━━ INPUT FOR THIS TASK ━━
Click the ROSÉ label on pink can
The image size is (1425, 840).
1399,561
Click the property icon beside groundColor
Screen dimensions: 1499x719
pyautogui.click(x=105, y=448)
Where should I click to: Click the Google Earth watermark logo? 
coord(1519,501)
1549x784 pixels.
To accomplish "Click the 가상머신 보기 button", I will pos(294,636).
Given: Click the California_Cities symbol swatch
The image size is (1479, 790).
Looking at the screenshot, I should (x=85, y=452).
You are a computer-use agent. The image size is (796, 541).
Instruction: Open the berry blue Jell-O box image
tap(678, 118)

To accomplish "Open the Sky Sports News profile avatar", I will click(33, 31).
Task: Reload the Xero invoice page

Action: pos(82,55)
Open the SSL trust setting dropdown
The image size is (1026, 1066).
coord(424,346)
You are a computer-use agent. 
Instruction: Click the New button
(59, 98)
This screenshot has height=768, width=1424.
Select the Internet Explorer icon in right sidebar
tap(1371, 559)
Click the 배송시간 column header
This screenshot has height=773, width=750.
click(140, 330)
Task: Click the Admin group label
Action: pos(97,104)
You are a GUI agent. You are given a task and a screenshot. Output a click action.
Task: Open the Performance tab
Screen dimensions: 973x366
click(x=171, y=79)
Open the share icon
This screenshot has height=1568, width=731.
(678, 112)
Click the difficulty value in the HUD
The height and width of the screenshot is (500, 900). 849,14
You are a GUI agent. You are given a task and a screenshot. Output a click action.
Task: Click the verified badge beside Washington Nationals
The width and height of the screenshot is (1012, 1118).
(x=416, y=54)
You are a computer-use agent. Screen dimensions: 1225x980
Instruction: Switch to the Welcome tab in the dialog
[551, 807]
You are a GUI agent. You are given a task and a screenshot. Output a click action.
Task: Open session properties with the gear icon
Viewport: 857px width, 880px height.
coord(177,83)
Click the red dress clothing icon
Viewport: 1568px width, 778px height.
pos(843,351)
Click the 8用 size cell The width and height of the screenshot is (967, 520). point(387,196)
━━━
**WHAT THE TASK ASKS**
Retype the records above in full. Every word should match.

**TASK SOLUTION**
Click the ROSÉ label on pink can
The image size is (1425, 840).
1399,561
Click the property icon beside groundColor
Screen dimensions: 1499x719
pyautogui.click(x=105, y=448)
Where should I click to: Click the Google Earth watermark logo? 
coord(1519,501)
1549x784 pixels.
To accomplish "Click the 가상머신 보기 button", I will pos(294,636).
Given: Click the California_Cities symbol swatch
The image size is (1479, 790).
Looking at the screenshot, I should (x=85, y=452).
You are a computer-use agent. The image size is (796, 541).
Instruction: Open the berry blue Jell-O box image
tap(678, 118)

To accomplish "Open the Sky Sports News profile avatar", I will click(33, 31).
Task: Reload the Xero invoice page

Action: pos(82,55)
Open the SSL trust setting dropdown
The image size is (1026, 1066).
coord(424,346)
You are a computer-use agent. 
Instruction: Click the New button
(59, 98)
This screenshot has height=768, width=1424.
Select the Internet Explorer icon in right sidebar
tap(1371, 559)
Click the 배송시간 column header
This screenshot has height=773, width=750.
click(140, 330)
Task: Click the Admin group label
Action: pos(97,104)
You are a GUI agent. You are given a task and a screenshot. Output a click action.
Task: Open the Performance tab
Screen dimensions: 973x366
click(x=171, y=79)
Open the share icon
This screenshot has height=1568, width=731.
(678, 112)
Click the difficulty value in the HUD
The height and width of the screenshot is (500, 900). 849,14
You are a GUI agent. You are given a task and a screenshot. Output a click action.
Task: Click the verified badge beside Washington Nationals
The width and height of the screenshot is (1012, 1118).
(x=416, y=54)
You are a computer-use agent. Screen dimensions: 1225x980
Instruction: Switch to the Welcome tab in the dialog
[551, 807]
You are a GUI agent. You are given a task and a screenshot. Output a click action.
Task: Open session properties with the gear icon
Viewport: 857px width, 880px height.
coord(177,83)
Click the red dress clothing icon
Viewport: 1568px width, 778px height.
pos(843,351)
Click the 8用 size cell The width and height of the screenshot is (967, 520). point(387,196)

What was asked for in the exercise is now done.